Activity
Pictures are to be dropped, and only the lines from the one containing "Task: Increase quantity with the plus button" through the end of the data below are to be reproduced as written.

Material for this exercise
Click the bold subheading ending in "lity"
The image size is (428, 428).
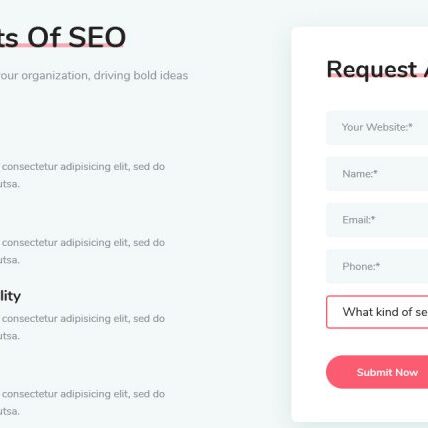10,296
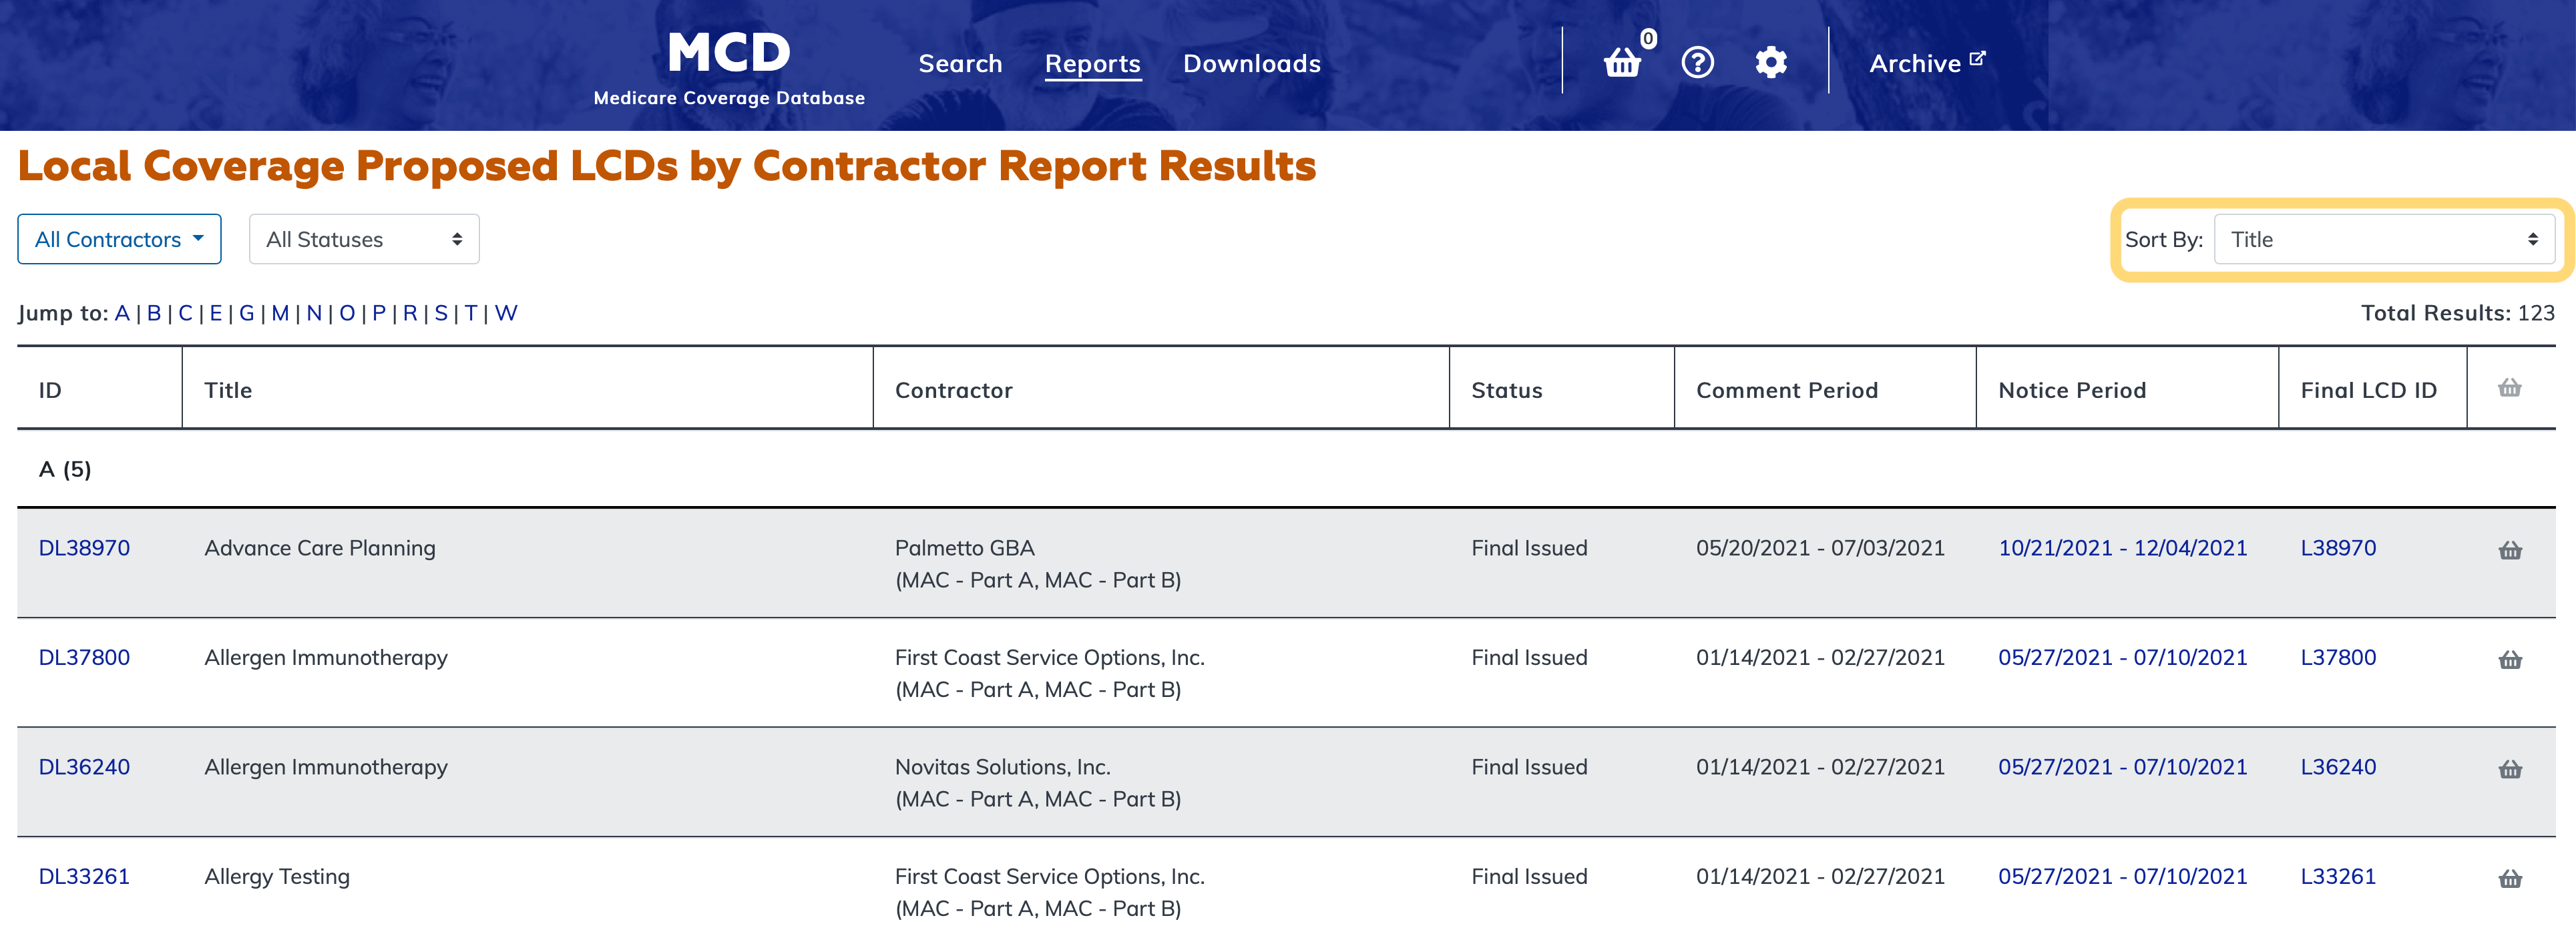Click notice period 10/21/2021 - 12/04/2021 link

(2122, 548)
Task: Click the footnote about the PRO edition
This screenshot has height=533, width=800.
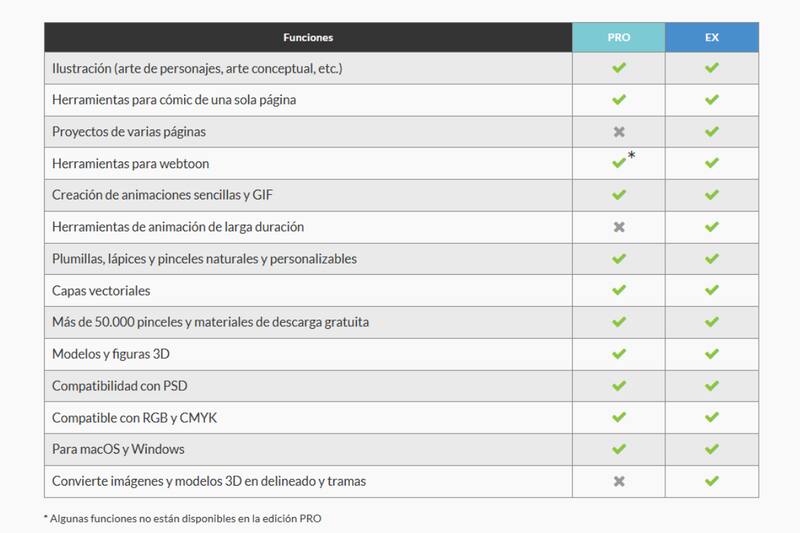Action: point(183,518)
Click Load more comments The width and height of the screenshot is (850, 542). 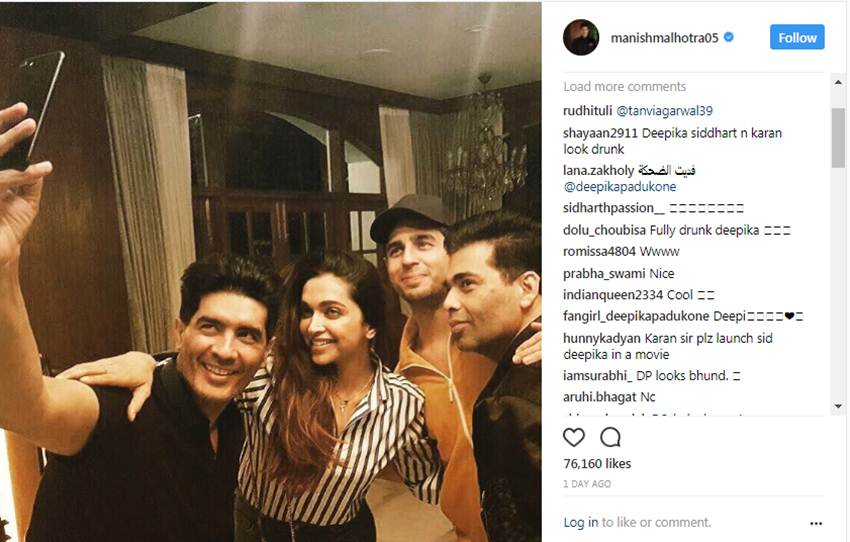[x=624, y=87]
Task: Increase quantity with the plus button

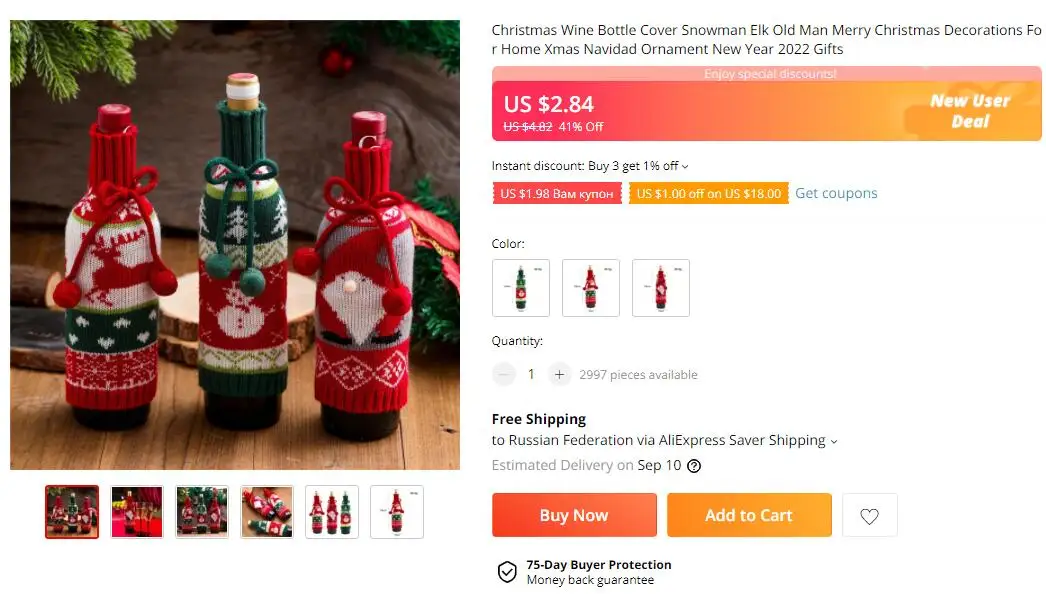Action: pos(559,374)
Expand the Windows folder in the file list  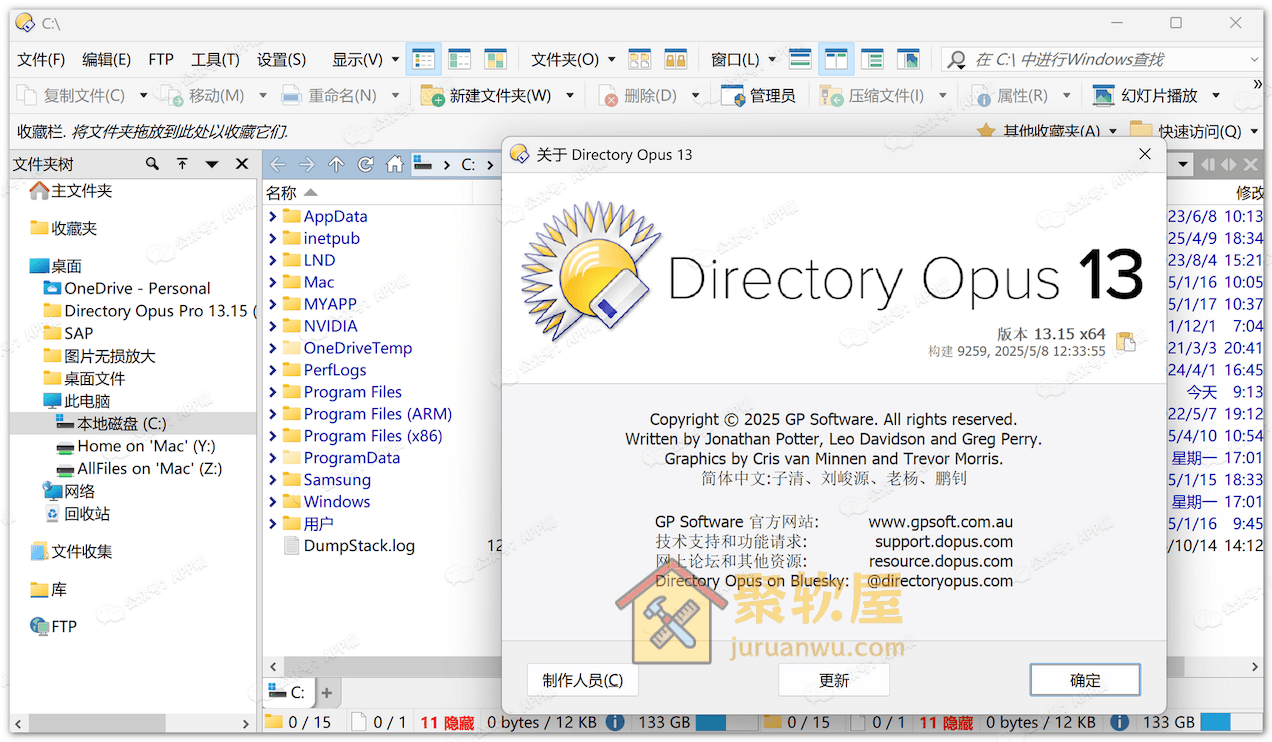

Answer space
Task: Increase quantity with the plus button

Action: pos(559,374)
Expand the Windows folder in the file list  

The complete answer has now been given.